If you’ve discovered a popular recipe, and a large corporation offers to buy it from you, do you give it to them?
Only if they throw in a lifetime of free chocolate.
Ruth Graves Wakefield was the inventor of the chocolate chip cookie. In the 1930s, she and her husband ran a inn on a highway in the US. She cooked and served all the food and soon gained local fame for her lobster dinners and desserts. One of the most popular desserts was the chocolate chip cookie, which she’d invented in 1938.

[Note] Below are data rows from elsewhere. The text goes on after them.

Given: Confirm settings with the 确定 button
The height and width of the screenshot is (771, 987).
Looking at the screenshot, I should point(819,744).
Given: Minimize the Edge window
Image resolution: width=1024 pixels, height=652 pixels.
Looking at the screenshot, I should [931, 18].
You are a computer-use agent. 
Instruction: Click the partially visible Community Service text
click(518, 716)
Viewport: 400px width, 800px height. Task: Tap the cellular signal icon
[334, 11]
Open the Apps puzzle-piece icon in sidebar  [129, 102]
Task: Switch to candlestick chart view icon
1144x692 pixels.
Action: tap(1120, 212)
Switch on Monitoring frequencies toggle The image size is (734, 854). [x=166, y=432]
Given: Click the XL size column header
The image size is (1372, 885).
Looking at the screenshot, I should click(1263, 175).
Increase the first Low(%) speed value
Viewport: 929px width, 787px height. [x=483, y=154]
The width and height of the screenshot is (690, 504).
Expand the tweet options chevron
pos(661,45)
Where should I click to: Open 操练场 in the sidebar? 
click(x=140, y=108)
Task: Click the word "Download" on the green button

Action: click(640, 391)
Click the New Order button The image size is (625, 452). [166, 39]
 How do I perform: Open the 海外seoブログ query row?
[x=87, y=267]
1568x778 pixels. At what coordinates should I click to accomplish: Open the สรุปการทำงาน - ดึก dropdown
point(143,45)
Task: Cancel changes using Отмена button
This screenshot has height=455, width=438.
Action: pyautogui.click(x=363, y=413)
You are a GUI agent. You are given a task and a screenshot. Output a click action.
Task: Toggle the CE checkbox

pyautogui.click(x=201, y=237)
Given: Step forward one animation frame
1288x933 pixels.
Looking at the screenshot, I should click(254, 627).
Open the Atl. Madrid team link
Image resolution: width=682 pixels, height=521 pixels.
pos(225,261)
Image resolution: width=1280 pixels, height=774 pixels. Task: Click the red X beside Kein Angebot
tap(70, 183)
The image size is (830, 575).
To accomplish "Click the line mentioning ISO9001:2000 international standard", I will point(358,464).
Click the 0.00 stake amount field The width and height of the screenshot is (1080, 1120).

“We had been serving a thin butterscotch nut cookie with ice cream. Everybody seemed to love it, but I was trying to give them something different. So I came up with Toll House cookie,” she later said. The cookie, which she called the Toll House Chocolate Crunch Cookie, was a smash hit. During WWII, US soldiers around the area who were stationed overseas shared the cookies they received in care packages from back home with soldiers from other parts of the US. Soon, hundreds of soldiers were writing home asking their families to send them some Toll House cookies, and Wakefield was soon inundated with letters from around the world requesting her recipe.
Nestle soon heard of the craze, and thought they could take the cookie to a wider audience. Andrew Nestlé and Ruth Wakefield made a business arrangement: Wakefield gave Nestlé the right to use her cookie recipe and the Toll House name for one dollar and a lifetime supply of Nestlé chocolate.
Nestlé began marketing chocolate chips to be used especially for cookies and printing the recipe for the Toll House Cookie on its package. And the package continues to this day – this is what Nestle’s cookies look like, over 80 years later.
A global brand and an iconic recipe – all because of $1 and a lifetime’s supply of chocolate.